** THE PROBLEM **
For the entries below, repeat exactly each line starting with the one that contains "Given: Click the 通义灵码 assistant avatar icon" and going on through the one that contains "Screen dimensions: 1080x1080", and no others.

** RECORDS **
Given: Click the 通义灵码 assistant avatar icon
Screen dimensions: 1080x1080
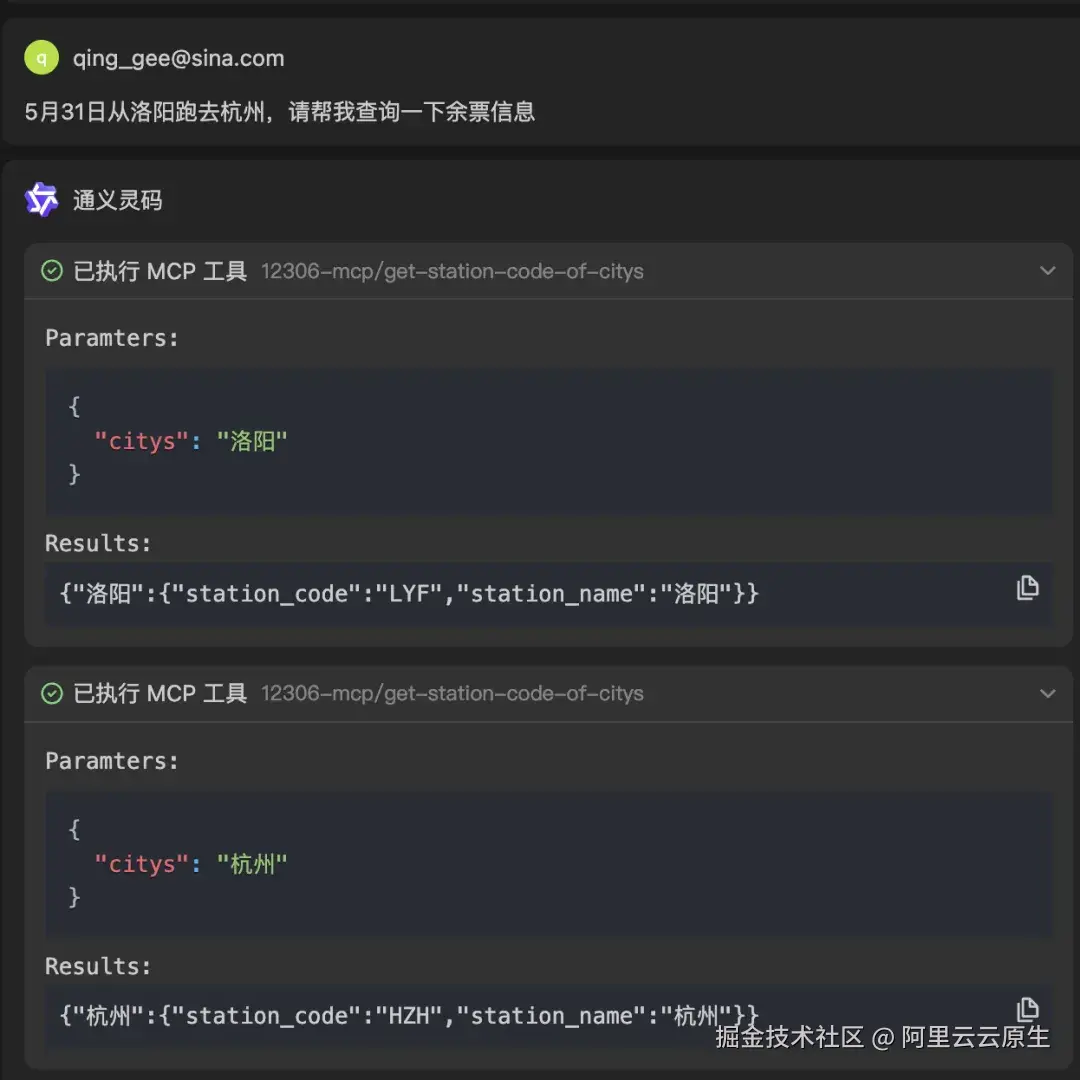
* * *
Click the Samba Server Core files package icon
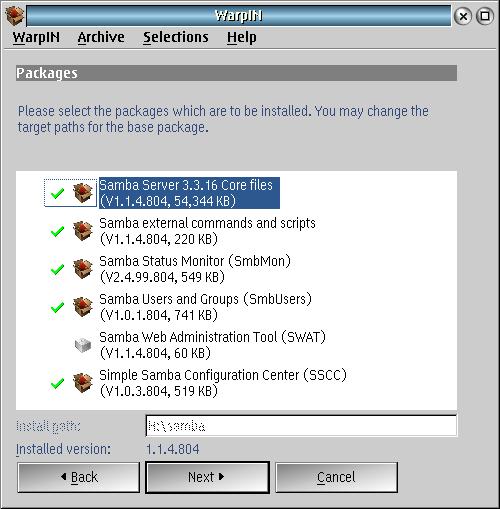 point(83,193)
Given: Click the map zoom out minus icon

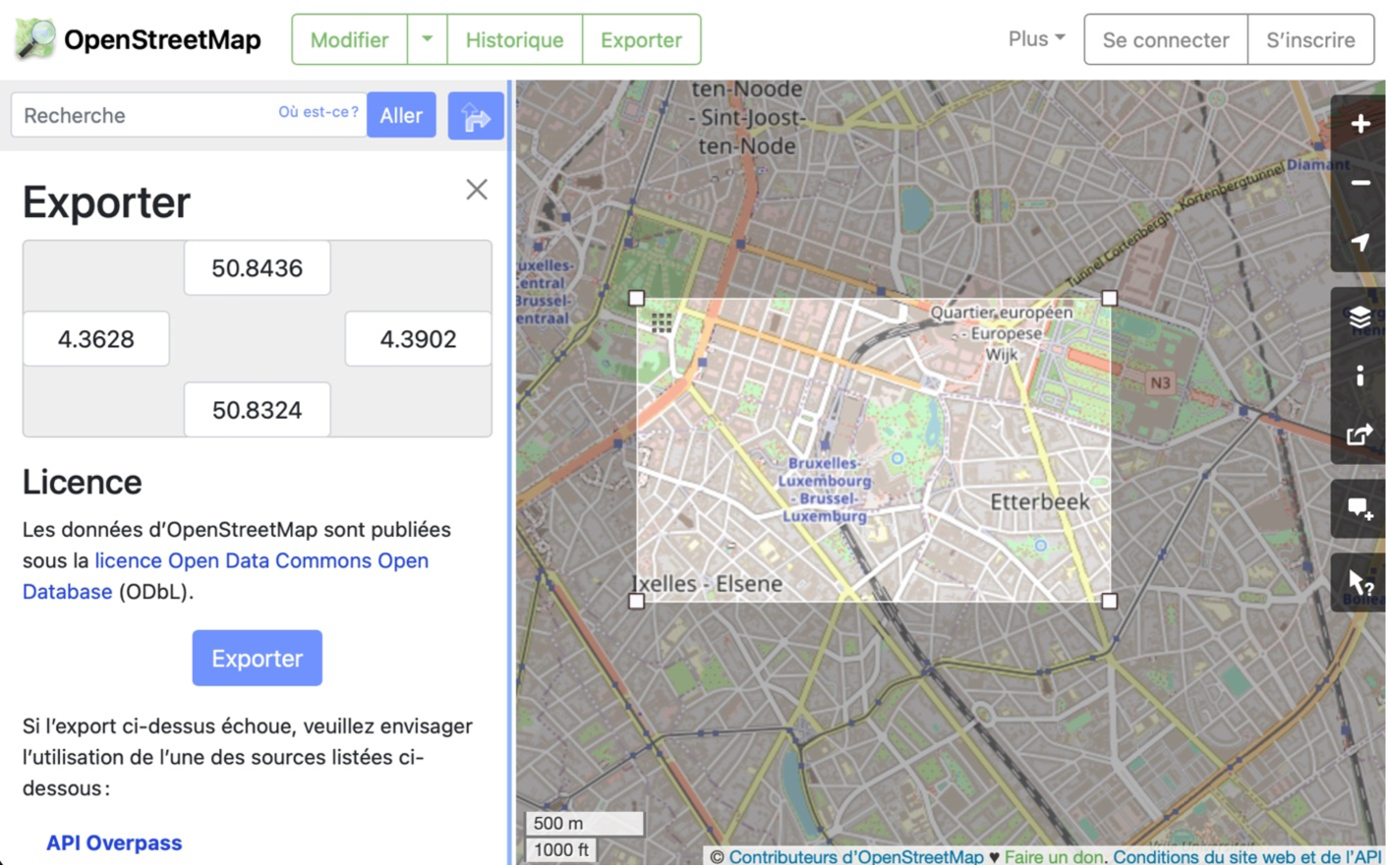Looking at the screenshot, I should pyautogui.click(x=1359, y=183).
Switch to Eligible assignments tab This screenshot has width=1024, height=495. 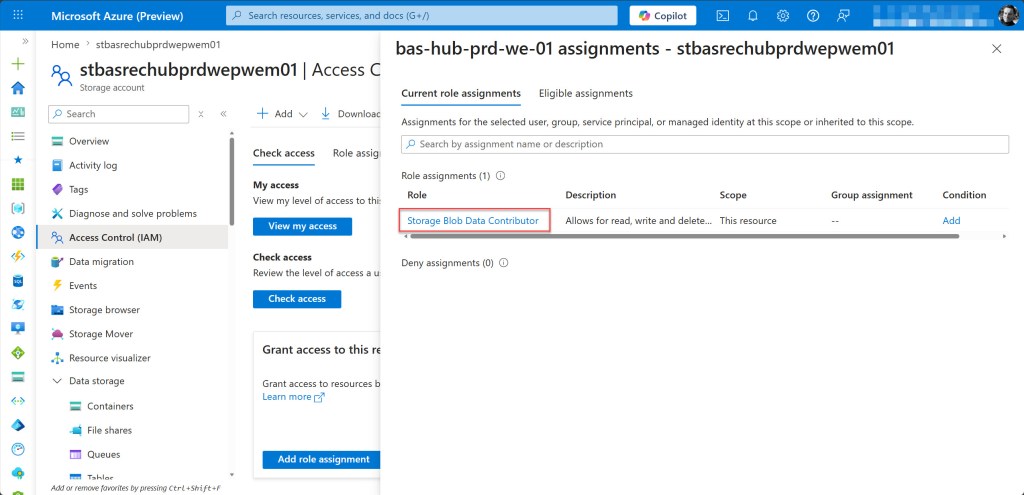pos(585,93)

** WRITTEN SOLUTION **
Given: Click the 通义灵码 assistant avatar icon
Screen dimensions: 1080x1080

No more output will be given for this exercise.